A List<E> is an ordered sequence where elements are accessed by zero-based index. Duplicate elements are allowed. The core operations:

| Method | Meaning | |---|---| | add(e) | Append at end | | add(i, e) | Insert at index | | get(i) | Element at index | | set(i, e) | Replace at index | | remove(i) | Remove by index | | remove(e) | Remove first occurrence by value | | size() | Number of elements | | contains(e) | Linear search |

List<String> fruits = new ArrayList<>(List.of("apple", "banana"));
fruits.add("cherry");          // [apple, banana, cherry]
fruits.add(1, "apricot");      // [apple, apricot, banana, cherry]
String s = fruits.get(2);      // "banana"
fruits.remove("apple");        // [apricot, banana, cherry]
System.out.println(fruits.size()); // 3

ArrayList backs elements in a resizable array.

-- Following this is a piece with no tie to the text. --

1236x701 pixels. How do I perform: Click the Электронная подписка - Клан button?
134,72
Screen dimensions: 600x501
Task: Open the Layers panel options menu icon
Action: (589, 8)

Random access (get(i)) is O(1). Insertion/deletion in the middle shifts elements — O(n).

LinkedList backs elements in a doubly linked node chain. Head/tail insertion/deletion is O(1). Random access traverses the chain — O(n).

In practice ArrayList is the right default for almost every list. Use LinkedList only when you are inserting/deleting heavily at both ends and rarely doing indexed access.

List.of(...) (Java 9+) creates an immutable list. No add, set, or remove — any mutation throws UnsupportedOperationException.